_Quoted text:_
┌──

Monday, January 28, 2008

coincidences

the other day meri saw some guy from the 19 tram
that morning she saw him at roccos breakfast place
in another part of the city

many times I have seen familiar faces
on the other side of town
on the same day

a few days ago I had the idea to call ambra from the train
she already was at the next stop
waiting to board our train

she got on at the tiburtina stop
we had a nice talk for a half-hour or so
then she was on her way

there are two and a half million people here, but
I’ve noticed, and so have friends, that you see people
when you don't expect to.

roma is like that

Sunday, January 27, 2008

sunday in roma

With no particular destination in mind we left home this morning and took a bus a few blocks to Piazza Venezia, the historical center of Roma.

We crossed in front where the well uniformed Carbinieri stand watch at the national monument, then walked around the side.
An art show of works by Paul Gauguin was underway at the Veneziana. There was quite a line.

On the side of the monument we started down the walk on the old crude pavement stones. Years ago we were there when tour group was coming up the hill and heard the guide call instructions to his group. Then a a few moments later a member of the group repeated the call to some stragglers “This is a part of the original Roman road, we have two minutes to get on the bus.”

Near the back side of the building we descended a staircase to the old jail where it is said that both Peter and Paul were prisoners and miraculously escaped. There are no signs to indicate this, and as with much of old Rome, you have to know what and where things are.

Then on the back side of the monument we stood over the old Roman Forum that stretches several hundred yards and two thousand years to the Arch of Constantine and the Colosseum. These Forum ruins are what is left of the Rome of the Ceasars. The worn buildings have been stripped and tumbled for centuries and recycled, in part to provide material to build the current old building of Rome.

└──

_Data lines:_
┌──

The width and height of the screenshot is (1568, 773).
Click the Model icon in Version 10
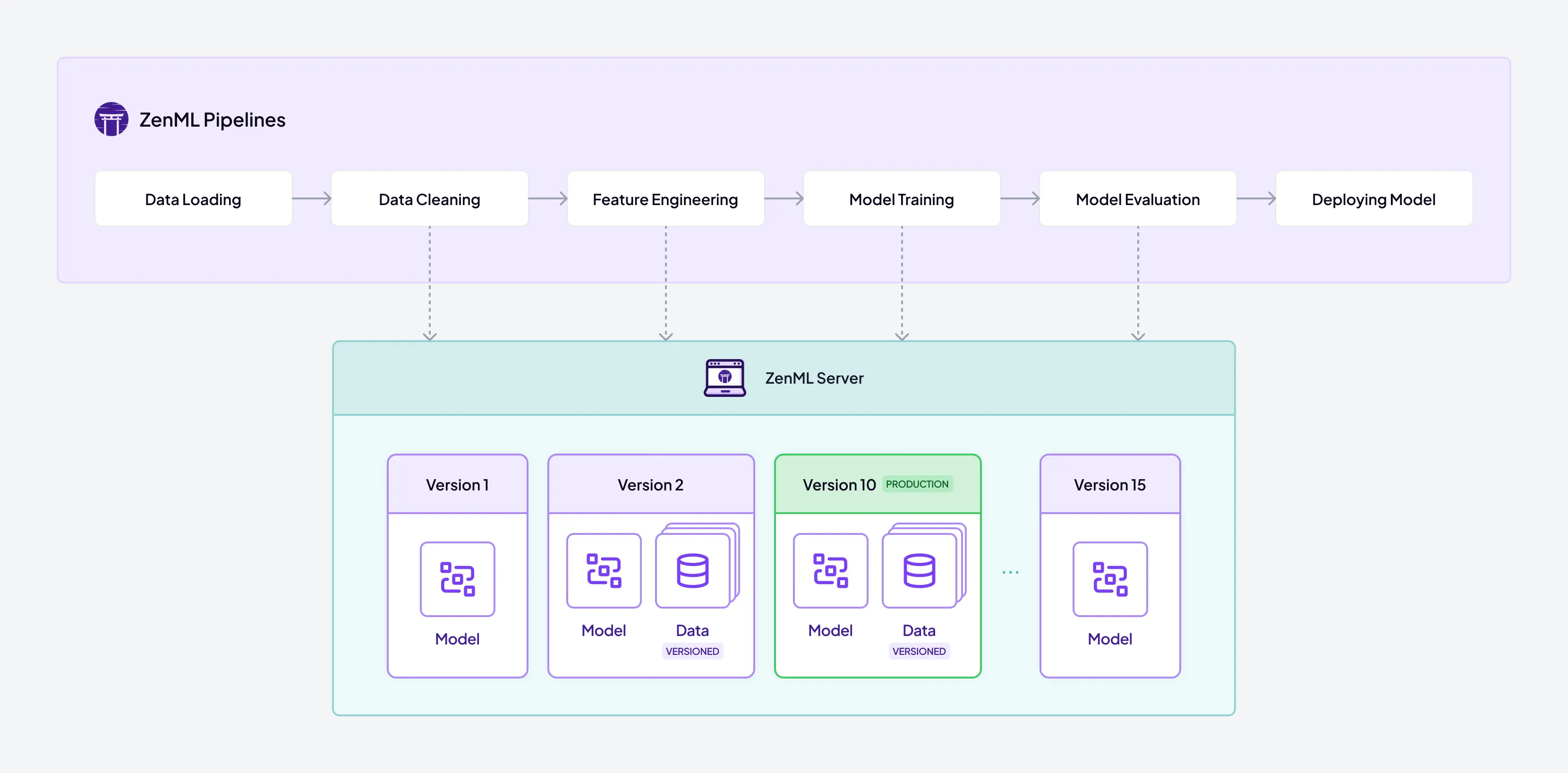830,571
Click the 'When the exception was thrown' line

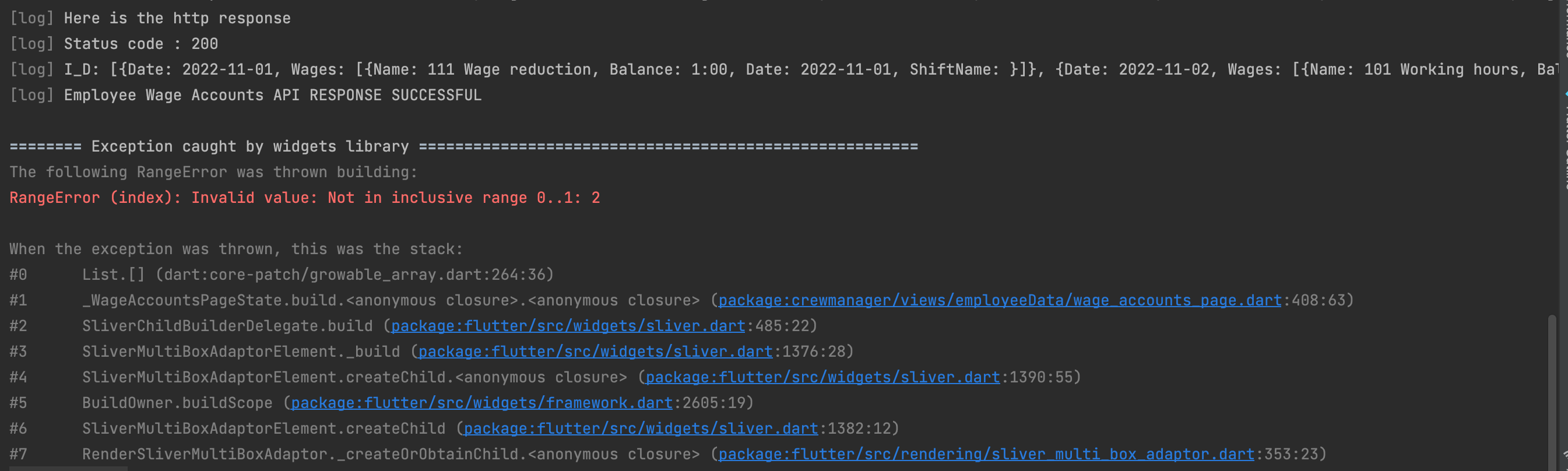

└──

_Prompt:_
In the Rome blog post, give the passage starting with "Near the back" and going on through "building of Rome.", substituting "stairway" for "staircase".

_Result of the task:_
Near the back side of the building we descended a stairway to the old jail where it is said that both Peter and Paul were prisoners and miraculously escaped. There are no signs to indicate this, and as with much of old Rome, you have to know what and where things are.

Then on the back side of the monument we stood over the old Roman Forum that stretches several hundred yards and two thousand years to the Arch of Constantine and the Colosseum. These Forum ruins are what is left of the Rome of the Ceasars. The worn buildings have been stripped and tumbled for centuries and recycled, in part to provide material to build the current old building of Rome.